How to intercept partial updates to accumulators on driver?

Spark 1.5.1 + Java 1.8

We are using spark to upload a solid ammount of records to database.

The Action code looks like this:

rdd.foreachPartition(new VoidFunction<Iterator<T>>() {

     @Override
     public void call(Iterator<T> iter) {
          //while there are more records perform the following every 1000 records
          //int[] recoords = statement.executeBatch();
          //accumulator.add(recoords.length);
     }
     // ...
}

On the driver node there is a thread that monitors the accumulator value. However the value does not get updated. It does get updated only once, by the time applications ends. Even if accumulators used lazy value setting, it should be updated correctly since I am reading the value periodically in the driver node thread.

Am I using the accumulator incorrectly? Is there anyway I can more continuously monitor progress from my workers?

Solution

You can monitor accumulator value but it cannot be done continuously, i.e. while the updates happen after tasks have finished.

Although accumulators are called shared variables there are not really shared. Each task gets its own accumulator which is merged after the task is finished. It means that global values cannot be updated while the task is running.

To be able to see the updates the number of executors has to less than the number of processed partitions (that corresponds to the number of tasks). The reason for this is to introduce a "barrier" when the accumulator updates get sent to the driver.

For example:

import org.apache.spark.{SparkConf, SparkContext}

object App {
  def main(args: Array[String]) {
    val conf = new SparkConf().setMaster("local[4]")
    val sc = new SparkContext(conf)

    val accum = sc.accumulator(0, "An Accumulator")
    val rdd = sc.parallelize(1 to 1000, 20)

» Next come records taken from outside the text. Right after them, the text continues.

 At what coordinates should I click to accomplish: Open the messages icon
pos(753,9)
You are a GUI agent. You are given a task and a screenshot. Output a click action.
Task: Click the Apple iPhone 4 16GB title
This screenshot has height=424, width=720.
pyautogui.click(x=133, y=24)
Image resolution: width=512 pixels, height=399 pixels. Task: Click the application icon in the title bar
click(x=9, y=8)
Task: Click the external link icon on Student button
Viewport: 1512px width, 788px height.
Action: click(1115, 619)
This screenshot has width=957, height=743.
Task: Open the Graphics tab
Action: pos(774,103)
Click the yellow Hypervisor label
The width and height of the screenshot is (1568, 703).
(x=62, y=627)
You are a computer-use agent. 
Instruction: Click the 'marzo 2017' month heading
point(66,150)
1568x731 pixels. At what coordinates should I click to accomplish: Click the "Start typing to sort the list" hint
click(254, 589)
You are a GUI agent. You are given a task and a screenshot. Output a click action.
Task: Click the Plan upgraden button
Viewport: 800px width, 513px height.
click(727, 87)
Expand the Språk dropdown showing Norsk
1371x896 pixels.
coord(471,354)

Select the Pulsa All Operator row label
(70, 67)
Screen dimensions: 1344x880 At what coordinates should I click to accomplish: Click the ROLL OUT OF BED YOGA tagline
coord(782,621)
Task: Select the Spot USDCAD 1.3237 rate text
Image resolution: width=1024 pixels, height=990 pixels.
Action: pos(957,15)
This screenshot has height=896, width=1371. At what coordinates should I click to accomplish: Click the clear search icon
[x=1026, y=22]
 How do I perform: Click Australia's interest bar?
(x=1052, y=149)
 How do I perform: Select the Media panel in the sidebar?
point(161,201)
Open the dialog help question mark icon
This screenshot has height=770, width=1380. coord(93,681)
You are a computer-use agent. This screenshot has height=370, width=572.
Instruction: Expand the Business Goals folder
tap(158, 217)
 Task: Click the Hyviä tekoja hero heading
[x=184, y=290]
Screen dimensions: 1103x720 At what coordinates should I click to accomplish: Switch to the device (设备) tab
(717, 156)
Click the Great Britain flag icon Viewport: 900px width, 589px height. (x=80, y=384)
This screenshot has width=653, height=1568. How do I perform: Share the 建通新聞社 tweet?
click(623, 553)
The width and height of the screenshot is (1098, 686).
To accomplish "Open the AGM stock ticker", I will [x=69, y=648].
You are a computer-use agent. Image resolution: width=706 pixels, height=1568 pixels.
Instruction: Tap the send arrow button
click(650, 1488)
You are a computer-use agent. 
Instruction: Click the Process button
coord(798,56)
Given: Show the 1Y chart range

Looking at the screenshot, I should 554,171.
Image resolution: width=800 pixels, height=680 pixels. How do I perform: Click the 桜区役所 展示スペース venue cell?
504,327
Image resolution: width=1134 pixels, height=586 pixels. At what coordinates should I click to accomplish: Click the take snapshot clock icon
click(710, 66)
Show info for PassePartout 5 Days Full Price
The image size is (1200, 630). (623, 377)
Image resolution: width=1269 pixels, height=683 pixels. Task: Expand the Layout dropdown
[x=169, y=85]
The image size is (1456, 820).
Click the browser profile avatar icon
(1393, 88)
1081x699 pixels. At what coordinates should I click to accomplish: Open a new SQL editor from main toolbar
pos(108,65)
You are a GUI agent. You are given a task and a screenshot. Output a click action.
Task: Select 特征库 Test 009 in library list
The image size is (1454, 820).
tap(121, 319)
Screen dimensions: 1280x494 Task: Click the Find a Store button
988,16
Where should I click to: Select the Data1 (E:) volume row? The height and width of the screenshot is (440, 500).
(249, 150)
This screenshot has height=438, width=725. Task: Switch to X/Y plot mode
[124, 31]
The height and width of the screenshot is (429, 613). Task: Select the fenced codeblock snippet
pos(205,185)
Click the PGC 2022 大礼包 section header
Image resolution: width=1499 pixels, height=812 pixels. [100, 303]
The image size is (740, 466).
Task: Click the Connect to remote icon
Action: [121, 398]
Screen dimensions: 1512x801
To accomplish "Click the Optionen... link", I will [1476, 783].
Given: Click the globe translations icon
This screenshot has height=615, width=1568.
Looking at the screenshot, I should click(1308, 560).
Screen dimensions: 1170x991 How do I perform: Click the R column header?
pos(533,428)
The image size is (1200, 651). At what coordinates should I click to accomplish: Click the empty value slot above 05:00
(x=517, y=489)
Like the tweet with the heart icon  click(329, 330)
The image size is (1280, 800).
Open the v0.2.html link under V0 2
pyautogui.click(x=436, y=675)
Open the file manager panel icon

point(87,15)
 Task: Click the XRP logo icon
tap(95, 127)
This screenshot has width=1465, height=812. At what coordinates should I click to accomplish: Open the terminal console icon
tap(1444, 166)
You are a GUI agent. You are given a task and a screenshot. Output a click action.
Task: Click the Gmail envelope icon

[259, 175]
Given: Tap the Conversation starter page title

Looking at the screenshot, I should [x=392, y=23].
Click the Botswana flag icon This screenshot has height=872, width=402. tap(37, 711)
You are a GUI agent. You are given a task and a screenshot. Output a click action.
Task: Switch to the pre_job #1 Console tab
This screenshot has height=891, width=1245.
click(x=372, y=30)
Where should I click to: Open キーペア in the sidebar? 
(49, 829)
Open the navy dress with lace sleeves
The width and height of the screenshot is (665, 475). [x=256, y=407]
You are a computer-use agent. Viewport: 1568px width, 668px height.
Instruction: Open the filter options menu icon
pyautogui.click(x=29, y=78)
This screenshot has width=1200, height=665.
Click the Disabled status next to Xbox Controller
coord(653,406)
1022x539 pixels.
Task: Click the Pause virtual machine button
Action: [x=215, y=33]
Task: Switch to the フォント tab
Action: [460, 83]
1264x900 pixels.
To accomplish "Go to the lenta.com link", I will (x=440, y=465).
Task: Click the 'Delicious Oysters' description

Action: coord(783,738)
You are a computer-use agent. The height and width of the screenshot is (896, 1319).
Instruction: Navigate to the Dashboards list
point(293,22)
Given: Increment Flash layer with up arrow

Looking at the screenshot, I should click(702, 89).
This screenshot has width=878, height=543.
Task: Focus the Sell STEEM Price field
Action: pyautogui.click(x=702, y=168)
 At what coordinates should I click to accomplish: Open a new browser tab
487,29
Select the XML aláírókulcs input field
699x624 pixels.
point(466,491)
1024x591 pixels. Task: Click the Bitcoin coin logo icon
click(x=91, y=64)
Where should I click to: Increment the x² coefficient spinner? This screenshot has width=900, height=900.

    import scala.concurrent.duration._
    import scala.language.postfixOps
    import rx.lang.scala._

    val o = Observable.interval(1000 millis).take(1000)
    val s = o.subscribe(_ => println(accum.value))
    rdd.foreach(x => {
      Thread.sleep(x + 200)
      accum += 1
    })
    s.unsubscribe
    sc.stop
  }
}

As you can see global value is updated only once per task.

If you create named accumulator as in provided example you can monitor it status using Spark UI as well. Just open Stages tab, navigate to the specific stage and check accumulators section.

Is there anyway I can more continuously monitor progress from my workers?

The most reliable approach is to increase granularity by adding more partitions but it doesn't come cheaper.